Le Silence interdit
Geneviève Langlois fait partie de ces personnes que Dieu, un jour, a appelées. Enfance difficile, exposée, marginalisation dans l’homosexualité, lente remontée volontaire aidée par la psychothérapie ; puis, enfin, le mariage, des enfants.
L’histoire de Geneviève aurait pu s’arrêter là, banale, si Dieu ne s’en était mêlé. Dieu et la maladie. Etrange moment où une vie inverse une nouvelle fois son cours pour prendre son élan vrai, et sa mesure.
L’étonnant chez Geneviève Langlois, c’est l’alliance harmonieuse du bon sens le plus enraciné et de la spiritualité la plus vive. Pas de séparation chez elle entre la vie concrète, quotidienne, et la prière ou la mystique.

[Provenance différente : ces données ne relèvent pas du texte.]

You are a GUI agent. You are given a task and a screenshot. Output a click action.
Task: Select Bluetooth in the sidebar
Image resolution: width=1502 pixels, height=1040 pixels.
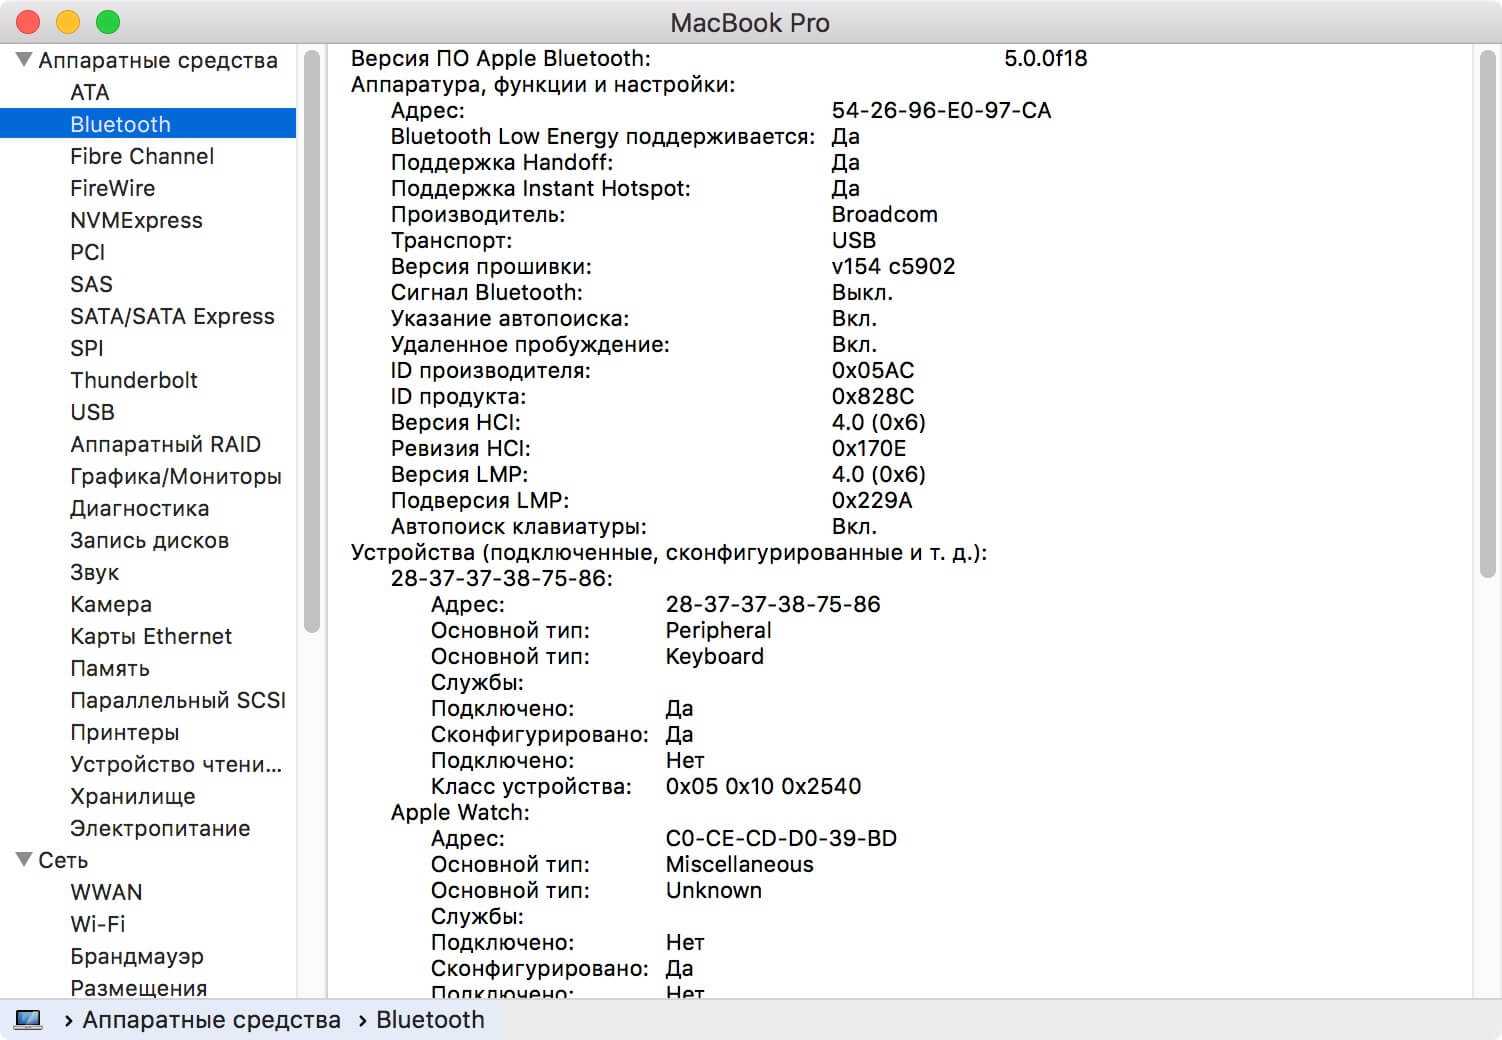(x=120, y=124)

Cela lui donne d’ailleurs une lucidité aiguë sur l’Eglise et les divers mouvements qui la traversent, mais aussi, bien sûr, sur ce fait de société qu’elle a vécu de l’intérieur : l’homosexualité.
Sans moralisme mais sans concession, elle remet debout des vérités qui marchaient sur la tête. Elle le fait simplement, de façon désarmante, avec courage et humour.